- Task goal -
The data should be transcribed in its entirety, word for word.

(Records from a dataset)
_ _ _ _ _
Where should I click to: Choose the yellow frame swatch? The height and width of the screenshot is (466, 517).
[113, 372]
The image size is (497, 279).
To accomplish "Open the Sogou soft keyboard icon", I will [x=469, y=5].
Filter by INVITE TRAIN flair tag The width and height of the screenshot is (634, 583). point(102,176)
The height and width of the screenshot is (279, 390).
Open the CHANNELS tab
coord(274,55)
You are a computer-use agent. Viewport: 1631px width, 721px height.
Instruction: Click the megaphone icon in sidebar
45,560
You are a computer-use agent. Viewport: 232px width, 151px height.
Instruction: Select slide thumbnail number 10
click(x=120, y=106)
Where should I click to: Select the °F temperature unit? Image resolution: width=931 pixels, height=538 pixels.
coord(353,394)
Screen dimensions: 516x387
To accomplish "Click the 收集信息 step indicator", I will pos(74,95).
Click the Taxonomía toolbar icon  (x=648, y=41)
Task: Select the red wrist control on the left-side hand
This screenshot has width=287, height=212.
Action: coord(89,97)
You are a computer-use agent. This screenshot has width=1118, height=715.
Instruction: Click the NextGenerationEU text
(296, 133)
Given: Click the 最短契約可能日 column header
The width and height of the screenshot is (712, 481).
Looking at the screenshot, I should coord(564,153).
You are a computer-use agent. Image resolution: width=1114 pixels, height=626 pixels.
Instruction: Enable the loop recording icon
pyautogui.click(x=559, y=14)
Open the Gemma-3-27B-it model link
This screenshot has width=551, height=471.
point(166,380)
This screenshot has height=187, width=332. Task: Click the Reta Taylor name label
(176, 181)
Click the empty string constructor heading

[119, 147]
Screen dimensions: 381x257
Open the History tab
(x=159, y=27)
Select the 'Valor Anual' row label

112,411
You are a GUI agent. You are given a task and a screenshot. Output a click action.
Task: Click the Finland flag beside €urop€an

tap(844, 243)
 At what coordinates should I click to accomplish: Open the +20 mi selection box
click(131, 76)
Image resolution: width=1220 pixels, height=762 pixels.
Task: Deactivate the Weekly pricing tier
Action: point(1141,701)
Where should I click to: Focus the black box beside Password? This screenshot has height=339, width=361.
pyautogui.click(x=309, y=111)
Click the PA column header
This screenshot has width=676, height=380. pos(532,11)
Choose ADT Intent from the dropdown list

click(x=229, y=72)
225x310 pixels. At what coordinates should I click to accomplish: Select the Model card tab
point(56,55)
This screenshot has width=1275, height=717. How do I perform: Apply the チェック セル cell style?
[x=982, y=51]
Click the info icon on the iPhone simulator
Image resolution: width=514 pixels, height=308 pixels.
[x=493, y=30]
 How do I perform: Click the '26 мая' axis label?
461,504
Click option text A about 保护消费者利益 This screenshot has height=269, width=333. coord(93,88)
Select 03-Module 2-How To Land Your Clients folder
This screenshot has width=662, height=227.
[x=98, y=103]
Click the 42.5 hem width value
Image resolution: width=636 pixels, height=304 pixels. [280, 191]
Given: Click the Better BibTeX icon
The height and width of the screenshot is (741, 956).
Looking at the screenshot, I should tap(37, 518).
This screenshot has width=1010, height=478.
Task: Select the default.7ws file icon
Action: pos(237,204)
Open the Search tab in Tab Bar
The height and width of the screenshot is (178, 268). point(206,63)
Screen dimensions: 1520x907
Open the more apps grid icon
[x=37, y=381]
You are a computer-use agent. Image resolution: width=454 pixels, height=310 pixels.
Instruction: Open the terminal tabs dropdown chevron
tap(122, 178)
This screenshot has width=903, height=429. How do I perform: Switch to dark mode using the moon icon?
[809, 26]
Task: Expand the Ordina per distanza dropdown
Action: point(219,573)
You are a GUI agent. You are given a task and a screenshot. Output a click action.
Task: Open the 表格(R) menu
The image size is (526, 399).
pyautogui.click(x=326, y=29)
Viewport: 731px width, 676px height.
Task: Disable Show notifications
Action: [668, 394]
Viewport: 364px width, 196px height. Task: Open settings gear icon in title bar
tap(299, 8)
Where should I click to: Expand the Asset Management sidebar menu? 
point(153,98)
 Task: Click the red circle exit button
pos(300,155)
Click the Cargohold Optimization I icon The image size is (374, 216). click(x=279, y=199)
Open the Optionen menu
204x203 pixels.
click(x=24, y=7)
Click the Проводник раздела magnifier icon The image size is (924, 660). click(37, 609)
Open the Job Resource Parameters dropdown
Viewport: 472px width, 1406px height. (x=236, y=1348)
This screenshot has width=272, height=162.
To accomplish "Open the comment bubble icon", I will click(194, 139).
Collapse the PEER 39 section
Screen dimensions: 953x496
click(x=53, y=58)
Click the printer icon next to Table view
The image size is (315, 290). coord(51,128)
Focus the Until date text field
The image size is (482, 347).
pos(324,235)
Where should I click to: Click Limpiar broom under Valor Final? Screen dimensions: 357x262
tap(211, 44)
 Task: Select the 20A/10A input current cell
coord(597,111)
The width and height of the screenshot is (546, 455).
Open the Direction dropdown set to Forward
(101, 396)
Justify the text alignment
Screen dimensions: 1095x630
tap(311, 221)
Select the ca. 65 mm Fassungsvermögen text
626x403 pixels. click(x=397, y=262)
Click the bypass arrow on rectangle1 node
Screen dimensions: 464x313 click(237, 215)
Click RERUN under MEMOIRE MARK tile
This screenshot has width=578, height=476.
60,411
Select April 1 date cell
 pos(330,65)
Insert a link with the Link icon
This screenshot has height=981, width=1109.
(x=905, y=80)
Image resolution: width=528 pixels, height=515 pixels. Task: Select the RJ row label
_ _ _ _ _
- Task output -
Where should I click to: Choose the yellow frame swatch? The height and width of the screenshot is (466, 517).
[113, 372]
The image size is (497, 279).
To accomplish "Open the Sogou soft keyboard icon", I will [x=469, y=5].
Filter by INVITE TRAIN flair tag The width and height of the screenshot is (634, 583). point(102,176)
The height and width of the screenshot is (279, 390).
Open the CHANNELS tab
coord(274,55)
You are a computer-use agent. Viewport: 1631px width, 721px height.
Instruction: Click the megaphone icon in sidebar
45,560
You are a computer-use agent. Viewport: 232px width, 151px height.
Instruction: Select slide thumbnail number 10
click(x=120, y=106)
Where should I click to: Select the °F temperature unit? Image resolution: width=931 pixels, height=538 pixels.
coord(353,394)
Screen dimensions: 516x387
To accomplish "Click the 收集信息 step indicator", I will pos(74,95).
Click the Taxonomía toolbar icon  (x=648, y=41)
Task: Select the red wrist control on the left-side hand
This screenshot has width=287, height=212.
Action: coord(89,97)
You are a computer-use agent. This screenshot has width=1118, height=715.
Instruction: Click the NextGenerationEU text
(296, 133)
Given: Click the 最短契約可能日 column header
The width and height of the screenshot is (712, 481).
Looking at the screenshot, I should coord(564,153).
You are a computer-use agent. Image resolution: width=1114 pixels, height=626 pixels.
Instruction: Enable the loop recording icon
pyautogui.click(x=559, y=14)
Open the Gemma-3-27B-it model link
This screenshot has width=551, height=471.
point(166,380)
This screenshot has height=187, width=332. Task: Click the Reta Taylor name label
(176, 181)
Click the empty string constructor heading

[119, 147]
Screen dimensions: 381x257
Open the History tab
(x=159, y=27)
Select the 'Valor Anual' row label

112,411
You are a GUI agent. You are given a task and a screenshot. Output a click action.
Task: Click the Finland flag beside €urop€an

tap(844, 243)
 At what coordinates should I click to accomplish: Open the +20 mi selection box
click(131, 76)
Image resolution: width=1220 pixels, height=762 pixels.
Task: Deactivate the Weekly pricing tier
Action: point(1141,701)
Where should I click to: Focus the black box beside Password? This screenshot has height=339, width=361.
pyautogui.click(x=309, y=111)
Click the PA column header
This screenshot has width=676, height=380. pos(532,11)
Choose ADT Intent from the dropdown list

click(x=229, y=72)
225x310 pixels. At what coordinates should I click to accomplish: Select the Model card tab
point(56,55)
This screenshot has width=1275, height=717. How do I perform: Apply the チェック セル cell style?
[x=982, y=51]
Click the info icon on the iPhone simulator
Image resolution: width=514 pixels, height=308 pixels.
[x=493, y=30]
 How do I perform: Click the '26 мая' axis label?
461,504
Click option text A about 保护消费者利益 This screenshot has height=269, width=333. coord(93,88)
Select 03-Module 2-How To Land Your Clients folder
This screenshot has width=662, height=227.
[x=98, y=103]
Click the 42.5 hem width value
Image resolution: width=636 pixels, height=304 pixels. [280, 191]
Given: Click the Better BibTeX icon
The height and width of the screenshot is (741, 956).
Looking at the screenshot, I should tap(37, 518).
This screenshot has width=1010, height=478.
Task: Select the default.7ws file icon
Action: pos(237,204)
Open the Search tab in Tab Bar
The height and width of the screenshot is (178, 268). point(206,63)
Screen dimensions: 1520x907
Open the more apps grid icon
[x=37, y=381]
You are a computer-use agent. Image resolution: width=454 pixels, height=310 pixels.
Instruction: Open the terminal tabs dropdown chevron
tap(122, 178)
This screenshot has width=903, height=429. How do I perform: Switch to dark mode using the moon icon?
[809, 26]
Task: Expand the Ordina per distanza dropdown
Action: point(219,573)
You are a GUI agent. You are given a task and a screenshot. Output a click action.
Task: Open the 表格(R) menu
The image size is (526, 399).
pyautogui.click(x=326, y=29)
Viewport: 731px width, 676px height.
Task: Disable Show notifications
Action: [668, 394]
Viewport: 364px width, 196px height. Task: Open settings gear icon in title bar
tap(299, 8)
Where should I click to: Expand the Asset Management sidebar menu? 
point(153,98)
 Task: Click the red circle exit button
pos(300,155)
Click the Cargohold Optimization I icon The image size is (374, 216). click(x=279, y=199)
Open the Optionen menu
204x203 pixels.
click(x=24, y=7)
Click the Проводник раздела magnifier icon The image size is (924, 660). click(37, 609)
Open the Job Resource Parameters dropdown
Viewport: 472px width, 1406px height. (x=236, y=1348)
This screenshot has width=272, height=162.
To accomplish "Open the comment bubble icon", I will click(194, 139).
Collapse the PEER 39 section
Screen dimensions: 953x496
click(x=53, y=58)
Click the printer icon next to Table view
The image size is (315, 290). coord(51,128)
Focus the Until date text field
The image size is (482, 347).
pos(324,235)
Where should I click to: Click Limpiar broom under Valor Final? Screen dimensions: 357x262
tap(211, 44)
 Task: Select the 20A/10A input current cell
coord(597,111)
The width and height of the screenshot is (546, 455).
Open the Direction dropdown set to Forward
(101, 396)
Justify the text alignment
Screen dimensions: 1095x630
tap(311, 221)
Select the ca. 65 mm Fassungsvermögen text
626x403 pixels. click(x=397, y=262)
Click the bypass arrow on rectangle1 node
Screen dimensions: 464x313 click(237, 215)
Click RERUN under MEMOIRE MARK tile
This screenshot has width=578, height=476.
60,411
Select April 1 date cell
 pos(330,65)
Insert a link with the Link icon
This screenshot has height=981, width=1109.
(x=905, y=80)
Image resolution: width=528 pixels, height=515 pixels. Task: Select the RJ row label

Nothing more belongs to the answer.